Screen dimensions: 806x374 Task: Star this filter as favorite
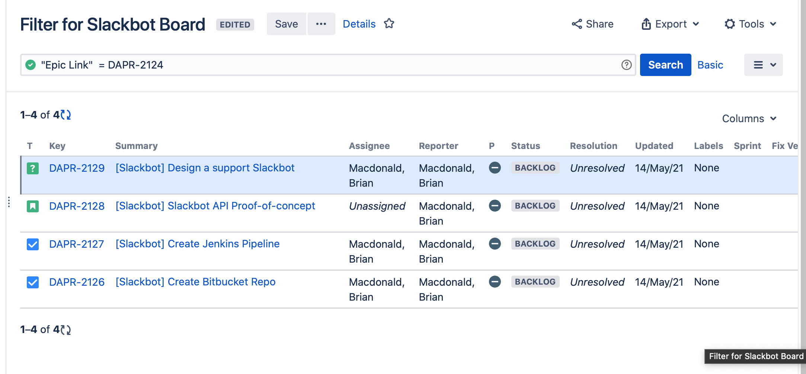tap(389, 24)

---

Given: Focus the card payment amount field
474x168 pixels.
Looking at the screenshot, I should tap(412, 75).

---

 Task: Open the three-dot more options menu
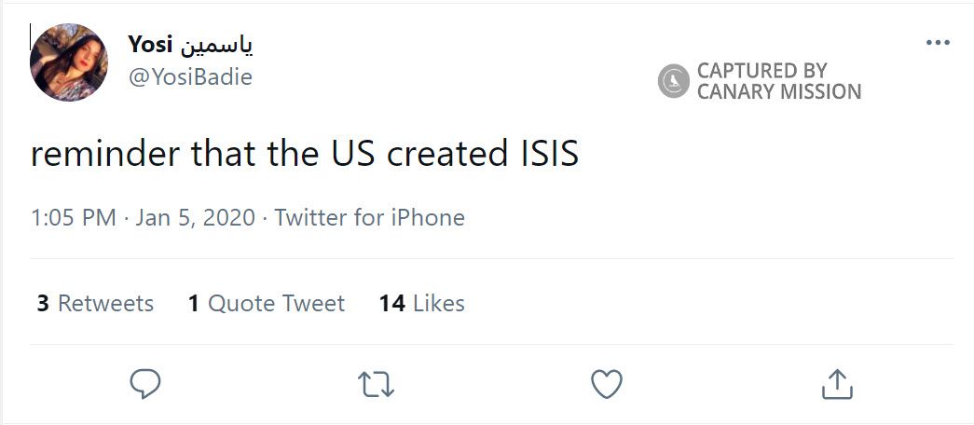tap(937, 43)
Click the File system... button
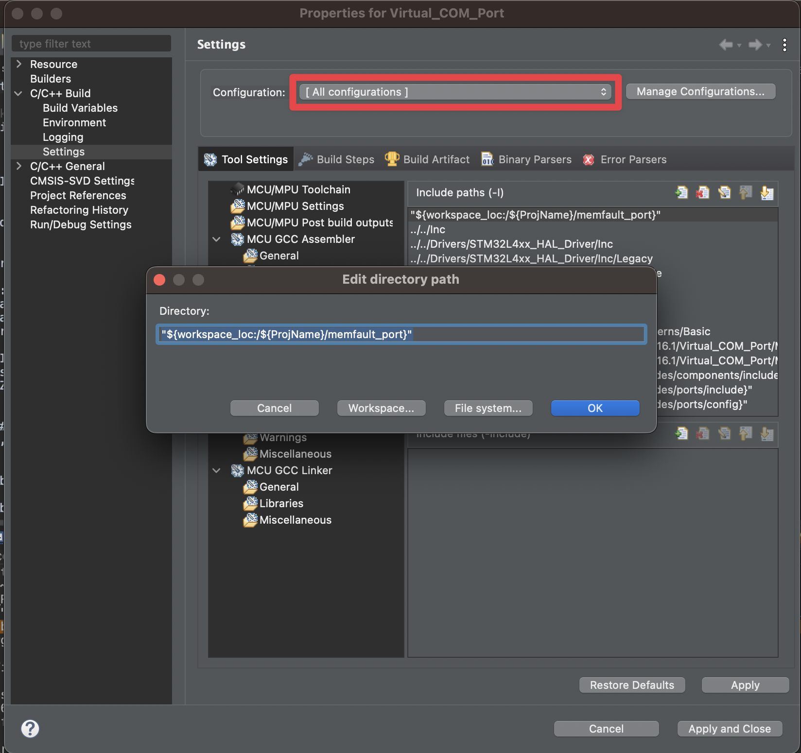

WHAT YOU HAVE TO DO: Reproduce the listing above exactly from the line containing "Task: Open the three-dot more options menu" up to and including the line containing "Click the File system... button", omitting any images and everything outside those lines.

RESPONSE:
 Task: Open the three-dot more options menu
tap(937, 43)
Click the File system... button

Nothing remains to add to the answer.